Where am I without "We"

Love, Loneliness, Relationships

It was supposed to be easy. At least that's what I thought. Other people do it; why can't I? Why am I having so much difficulty finding a mate?

For some, things go well early on in life, and then a "breather" between relationships turns into a drought. You think: have I lost it? Did I ever really have it? Others have trouble from the get-go. Maybe you push people away—maybe you even know why. You don't want to be alone but you don't want to be smothered or dominated. You're afraid of showing your needs because that will mean you're weak. Yet you don't want a partner who doesn't care about your needs.

Many people have problems with letting go of relationships that they know don't and won't work in the long run. Toxic relationships are trouble. They satisfy some need in your life (you may not know what yet) but at a terrible cost. Maybe you aren't sure what the difference is between the normal give-and-take of relationships and emotional abuse, or just how to let go of someone who is so good in some ways and so bad in others. Anyway, what's the point, if you'll just fall in love with the same kind of person all over again?
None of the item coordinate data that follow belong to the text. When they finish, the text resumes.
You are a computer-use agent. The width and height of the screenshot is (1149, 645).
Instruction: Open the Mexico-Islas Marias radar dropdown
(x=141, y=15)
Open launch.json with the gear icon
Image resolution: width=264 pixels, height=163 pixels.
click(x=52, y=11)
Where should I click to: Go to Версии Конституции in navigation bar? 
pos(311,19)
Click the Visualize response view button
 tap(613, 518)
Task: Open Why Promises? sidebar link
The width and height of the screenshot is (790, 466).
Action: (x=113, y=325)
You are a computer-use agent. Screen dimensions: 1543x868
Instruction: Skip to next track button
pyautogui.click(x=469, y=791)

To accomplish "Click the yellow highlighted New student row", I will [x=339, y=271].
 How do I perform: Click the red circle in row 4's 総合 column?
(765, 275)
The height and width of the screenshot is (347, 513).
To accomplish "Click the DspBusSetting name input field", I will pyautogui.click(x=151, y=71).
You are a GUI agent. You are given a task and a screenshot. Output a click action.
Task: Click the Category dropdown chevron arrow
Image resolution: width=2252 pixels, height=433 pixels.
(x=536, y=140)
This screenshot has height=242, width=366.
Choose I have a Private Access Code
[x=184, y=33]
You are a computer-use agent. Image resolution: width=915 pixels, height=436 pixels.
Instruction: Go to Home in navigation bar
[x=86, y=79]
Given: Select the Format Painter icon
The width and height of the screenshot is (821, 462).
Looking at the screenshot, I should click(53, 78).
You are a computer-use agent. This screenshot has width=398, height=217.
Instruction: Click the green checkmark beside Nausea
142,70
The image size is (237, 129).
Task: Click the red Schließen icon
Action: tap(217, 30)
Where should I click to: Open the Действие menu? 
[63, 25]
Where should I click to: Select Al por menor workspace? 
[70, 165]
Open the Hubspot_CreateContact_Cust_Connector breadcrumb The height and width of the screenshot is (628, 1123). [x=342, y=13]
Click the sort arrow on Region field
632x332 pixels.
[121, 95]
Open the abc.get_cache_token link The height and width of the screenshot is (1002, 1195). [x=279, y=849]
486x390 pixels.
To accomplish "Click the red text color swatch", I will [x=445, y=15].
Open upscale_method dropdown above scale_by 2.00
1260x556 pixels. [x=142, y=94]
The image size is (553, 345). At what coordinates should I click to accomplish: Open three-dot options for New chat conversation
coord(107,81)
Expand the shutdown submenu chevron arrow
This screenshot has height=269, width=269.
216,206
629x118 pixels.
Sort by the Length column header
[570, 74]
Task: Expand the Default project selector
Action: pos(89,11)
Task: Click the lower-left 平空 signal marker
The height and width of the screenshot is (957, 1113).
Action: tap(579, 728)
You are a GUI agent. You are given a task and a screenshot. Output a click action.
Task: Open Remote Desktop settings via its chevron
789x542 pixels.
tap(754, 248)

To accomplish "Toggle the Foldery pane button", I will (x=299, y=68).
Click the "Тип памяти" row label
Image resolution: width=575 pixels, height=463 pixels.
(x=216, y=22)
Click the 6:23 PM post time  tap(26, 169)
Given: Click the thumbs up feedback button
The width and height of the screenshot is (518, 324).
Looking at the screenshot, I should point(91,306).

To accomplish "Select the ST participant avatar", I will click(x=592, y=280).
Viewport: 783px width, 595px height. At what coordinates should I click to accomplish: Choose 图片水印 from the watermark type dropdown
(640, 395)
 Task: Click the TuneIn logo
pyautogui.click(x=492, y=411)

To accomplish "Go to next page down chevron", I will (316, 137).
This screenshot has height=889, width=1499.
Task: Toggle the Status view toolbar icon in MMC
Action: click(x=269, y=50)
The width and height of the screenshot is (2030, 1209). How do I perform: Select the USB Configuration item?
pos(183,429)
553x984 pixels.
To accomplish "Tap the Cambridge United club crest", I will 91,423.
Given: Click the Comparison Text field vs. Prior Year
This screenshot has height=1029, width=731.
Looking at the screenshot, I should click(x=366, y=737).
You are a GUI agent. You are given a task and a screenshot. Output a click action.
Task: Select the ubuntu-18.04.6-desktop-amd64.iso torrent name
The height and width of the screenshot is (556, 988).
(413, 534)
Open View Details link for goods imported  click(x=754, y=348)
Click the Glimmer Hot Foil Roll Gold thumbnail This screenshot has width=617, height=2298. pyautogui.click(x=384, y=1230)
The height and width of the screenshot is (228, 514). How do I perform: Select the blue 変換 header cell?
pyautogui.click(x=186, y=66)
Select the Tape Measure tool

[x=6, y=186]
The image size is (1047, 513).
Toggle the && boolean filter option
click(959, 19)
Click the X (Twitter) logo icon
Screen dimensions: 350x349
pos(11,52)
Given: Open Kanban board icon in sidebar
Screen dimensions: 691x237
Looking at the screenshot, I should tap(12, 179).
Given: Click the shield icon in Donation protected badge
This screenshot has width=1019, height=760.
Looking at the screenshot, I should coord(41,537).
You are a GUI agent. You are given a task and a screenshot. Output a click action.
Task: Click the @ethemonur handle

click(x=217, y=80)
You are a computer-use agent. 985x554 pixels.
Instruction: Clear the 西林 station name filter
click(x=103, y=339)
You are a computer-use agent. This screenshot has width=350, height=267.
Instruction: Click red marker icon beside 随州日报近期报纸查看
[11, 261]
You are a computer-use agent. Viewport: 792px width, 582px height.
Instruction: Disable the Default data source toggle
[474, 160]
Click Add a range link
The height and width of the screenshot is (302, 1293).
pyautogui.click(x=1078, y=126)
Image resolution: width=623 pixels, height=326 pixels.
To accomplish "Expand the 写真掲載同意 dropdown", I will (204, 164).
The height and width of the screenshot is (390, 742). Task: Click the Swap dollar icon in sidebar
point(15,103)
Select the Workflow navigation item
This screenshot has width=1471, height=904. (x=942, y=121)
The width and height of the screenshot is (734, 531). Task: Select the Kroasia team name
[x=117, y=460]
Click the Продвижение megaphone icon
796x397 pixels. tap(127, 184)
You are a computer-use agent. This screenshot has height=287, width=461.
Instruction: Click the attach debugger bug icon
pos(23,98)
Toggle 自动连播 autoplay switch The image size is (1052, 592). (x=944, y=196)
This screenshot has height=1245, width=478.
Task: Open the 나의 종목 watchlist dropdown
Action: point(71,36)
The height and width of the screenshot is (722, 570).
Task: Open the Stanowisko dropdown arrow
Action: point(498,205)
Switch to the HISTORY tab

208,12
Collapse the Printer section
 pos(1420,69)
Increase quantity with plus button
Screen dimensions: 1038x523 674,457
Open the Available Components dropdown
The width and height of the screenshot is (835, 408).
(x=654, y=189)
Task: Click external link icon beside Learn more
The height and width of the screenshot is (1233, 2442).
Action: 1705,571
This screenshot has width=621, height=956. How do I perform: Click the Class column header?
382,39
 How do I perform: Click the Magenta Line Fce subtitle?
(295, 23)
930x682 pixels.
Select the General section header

You think you can't take another rejection or failed relationship. You're in a job where you work long hours and never meet anyone suitable (or it's against the rules to date colleagues). Are there opportunities you're missing? You don't think it can be this difficult for other people. Are you even lovable?

If any of these thoughts go through your mind, it's time to have a conversation with someone who won't judge you, who understands that loneliness itself can feel shameful. The need and desire for intimacy is where we're the most vulnerable. We judge ourselves by how we think others judge us. But love is also what makes us strong and joyful. Even if your life's experiences have made it harder for you than for others, a good relationship is worth working for.